**The data**
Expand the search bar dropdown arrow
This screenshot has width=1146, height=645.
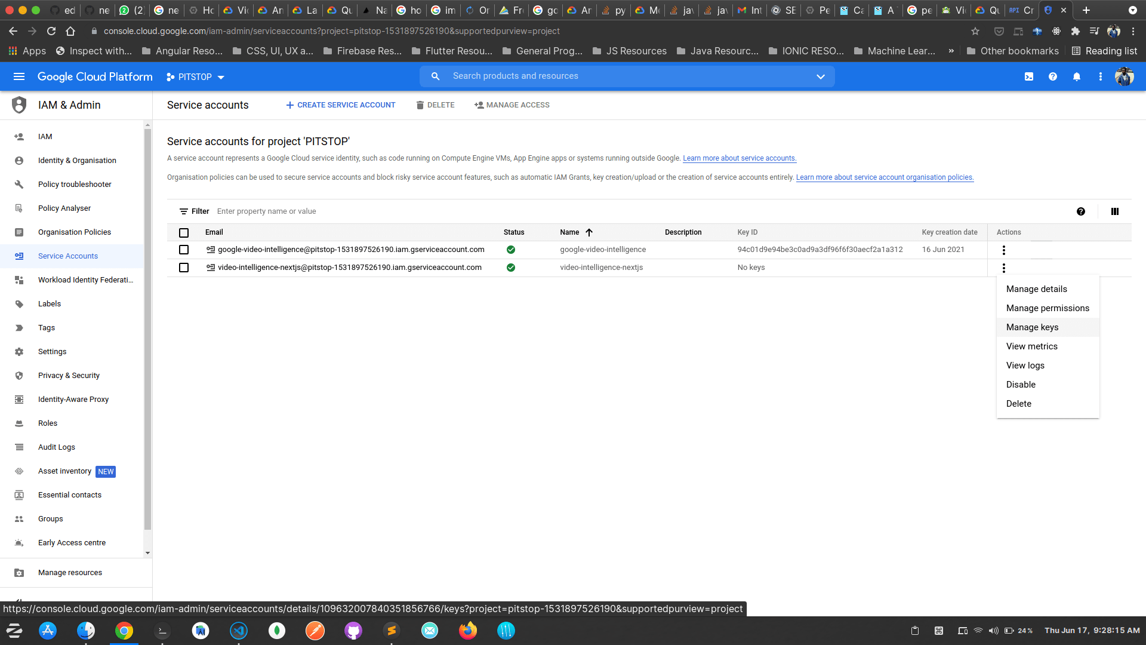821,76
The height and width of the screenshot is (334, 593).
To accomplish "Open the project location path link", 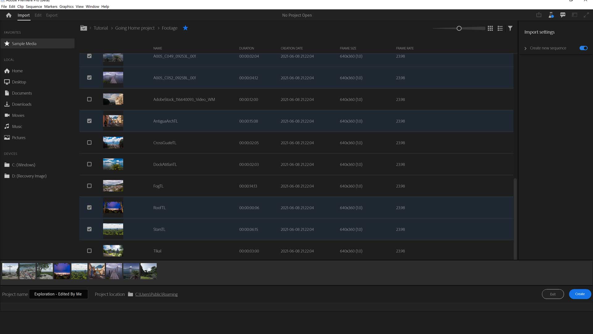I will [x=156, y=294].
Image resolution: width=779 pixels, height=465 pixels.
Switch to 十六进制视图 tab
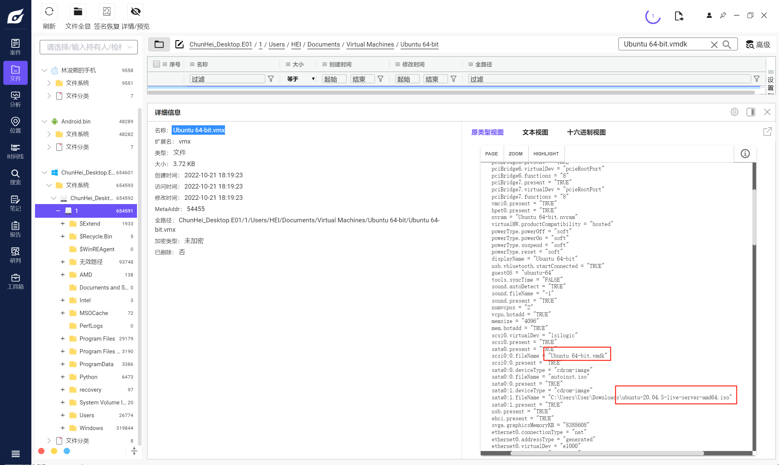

**Action item**
Only the lines from the one with "Image resolution: width=779" through the end of the listing above should be output, exactly as written and with no pictures.

**Problem solution**
Image resolution: width=779 pixels, height=465 pixels.
Switch to 十六进制视图 tab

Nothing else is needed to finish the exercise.